None of these is a reason to avoid the switch on a large ELF-based GPU project; they are reasons to test the resulting binary rather than assuming the link is transparent.

FAQ

How does the gold linker actually work?

The gold linker resolves symbols, lays out sections, applies relocations, and writes the final ELF binary — the same job every linker does. What sets it apart is that it was built for ELF and parallelises symbol resolution across threads, so the work that dominates large link jobs runs concurrently instead of serially. In practice that means faster links on large CUDA/GPU projects, enabled with a single -fuse-ld=gold flag and no change to your code.

What is the gold linker and how does it differ from BFD ld and lld?

BFD ld is the general-purpose GNU default: format-flexible but single-threaded and slow on large ELF inputs. gold was purpose-built for ELF and parallelises symbol resolution, making it faster on large object graphs, though it is now in maintenance mode. lld is the LLVM linker, designed for aggressive parallelism and low memory, and is usually the fastest and most future-proof of the three.

When does switching to gold actually speed up linking a large CUDA/GPU codebase?

The payoff starts in the low hundreds of object files and grows with template and symbol density — heavy Thrust, CUB, or Eigen use, static linking, and full-symbol debug builds all widen the gap. If your workflow relinks dozens of times a day, the per-link saving multiplies. Below that scale, a small project links in under a second regardless, so leave BFD ld in place.

How do I enable gold (or lld) in a GCC/Clang GPU build toolchain?

Pass -fuse-ld=gold or -fuse-ld=lld to the GCC or Clang driver at link time. In a CUDA build, forward it through nvcc with -Xcompiler -fuse-ld=gold; in CMake, set it once with add_link_options(-fuse-ld=lld). It is a build-configuration change, not a source change, and removing the flag reverts to the default BFD ld on the next build.

What are the limitations or compatibility caveats of gold versus the default linker?

gold is ELF-only, so it cannot serve cross-platform toolchains, and it is in maintenance mode with lld recommended for new choices. lld occasionally trips on obscure GNU linker-script or version-script extensions that BFD ld handles, so hand-written linker scripts need testing. Both need working LTO plugin support if you build with -flto, and neither fixes compile-time bottlenecks — profile first.

There is no reliable universal figure — it depends too heavily on object count, symbol density, and static-versus-dynamic linking. Measure it on your own build by timing the link stage in isolation with each linker, taking the median of a few runs to discount cold-cache effects.
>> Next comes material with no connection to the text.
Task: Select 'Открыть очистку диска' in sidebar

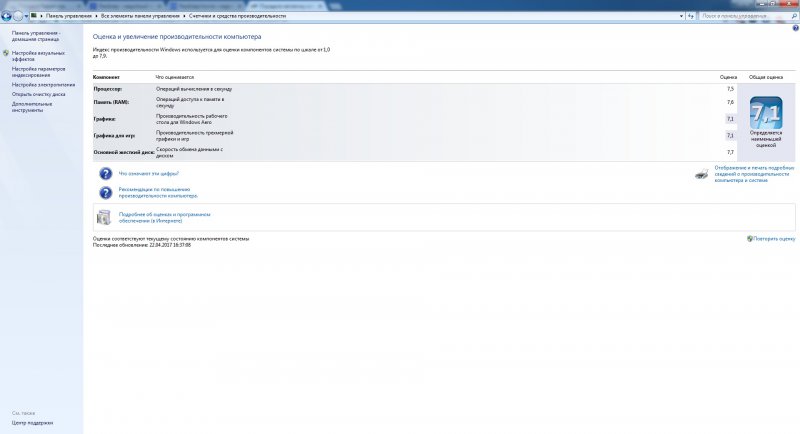Action: tap(39, 94)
The number that matters is link seconds per incremental build multiplied by your team’s daily rebuild count.

The deeper point is not which linker wins a stopwatch race. It is that link time is a knob you can turn, measure, and turn back — and treating it that way, rather than accepting the default and blaming the compiler, is what separates a build you understand from one you merely endure. When iteration speed on GPU code is the constraint, that is the first place to look.